“Talk to me about the poem you wrote to pass the unbearable. Tell me why you prefer the second generation of English Romantic poets over millennial poets. Tell me why you want to pull your eyes out when you think of Lord Byron’s death. Tell me why you’ve been worshipping poets. What is it they’ve given you that God hasn’t? Talk to me about that loop of fantasy you’re stuck in. Point out the errors in my grammar. Talk books to me. Talk Shakespeare to me. Talk everything you love to me. I want to see your eyes gleam with happiness. I want to drown you in happiness, so much that you forget you don’t know how to swim. Then count my sins and proclaim I won’t be granted heaven. Cut me into a million pieces so you can leave me in all your poems. Ruin me in them. Write poems about my vulnerability, my weakness, the things only you and the God I stopped praying to know of. Shatter me. Skin me alive. Eat my flesh. Spit me back on the ground. Tell me I taste rotten. Make me beg for forgiveness. Watch me as I slowly kill myself. Tell me I should have jumped off the roof instead of burying myself alive. Then write a poem about my final breaths, the agony in my death, my arrival in hell, my meeting with Satan. Write me in everything. Just write. Don’t ever stop writing.”

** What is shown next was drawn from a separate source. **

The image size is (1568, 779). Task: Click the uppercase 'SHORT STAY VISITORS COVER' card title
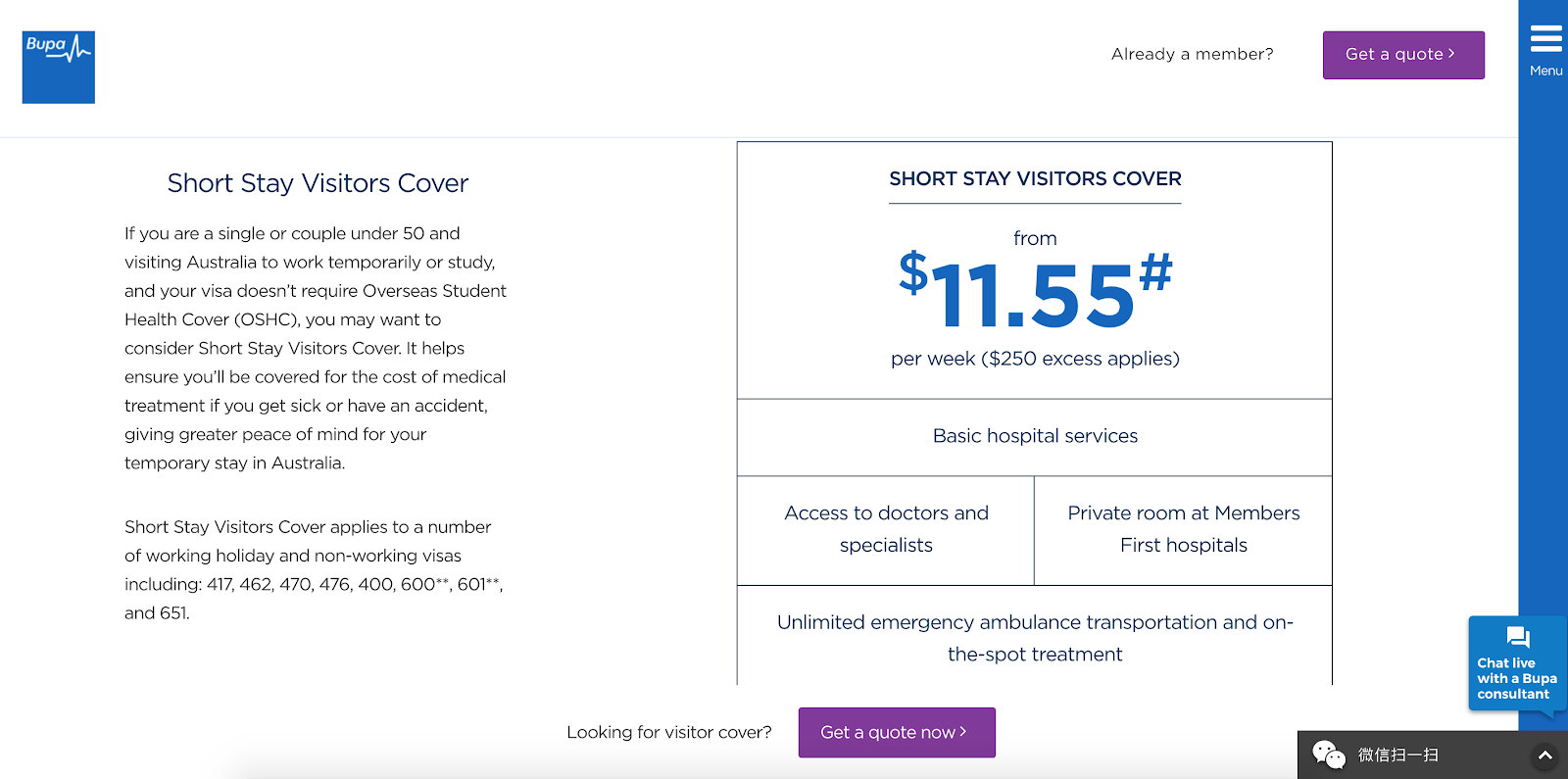pos(1035,179)
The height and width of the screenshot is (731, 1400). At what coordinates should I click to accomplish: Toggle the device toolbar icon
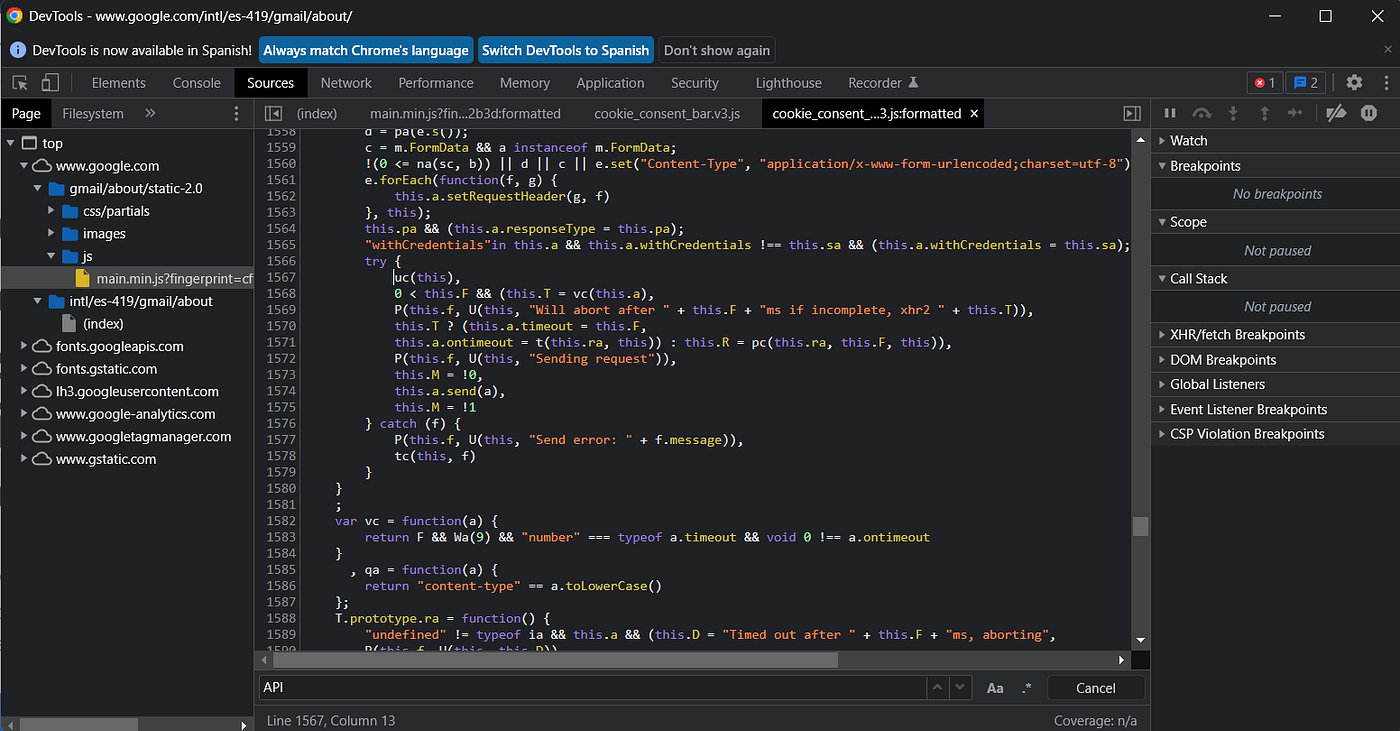pyautogui.click(x=49, y=83)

“I’ll tell you about this recurring dream I’ve never told anyone, where you burn my thighs and I burn your tongue. I’ll tell you about the first time I saw you. I felt sick to my stomach. I‘ll tell you about the ache, the desire, the maddening hunger I had to see you again. I’ll tell you how my limbs stopped working when you asked for a glass of water. I want to tell you how I prayed, whined, cried for you. I’ll tell you how your smallest gesture of affection, irrespective of whether or not it was directed at me, healed me and destroyed me at the same time. I think of you with the same agonising tenderness with which you once held my hands. I think of you in my bed, your mouth half Nutella, half cemetery. I think of you in waking, in sleep, in my cat’s purring, in my grandmother’s temper. You claim you haven’t done anything nice for me, but tell me, is there anything nicer, gentler, a more glorious privilege you can give me than just letting me sit next to you. I am stuck between dreaming about us discussing the line break in Shelley’s poems on a famous beach in my city and reluctantly trying to convince myself to see the reality. I want to tell you that God created us from the same mud, I am you and you are me, but you don’t believe in God, so I beg Him night after night to show you His kindness. I think of burying you in all the places I would never visit, but what’s the point, you always end up in my moving fingers. I don’t just write poems to you. I write my love to you.”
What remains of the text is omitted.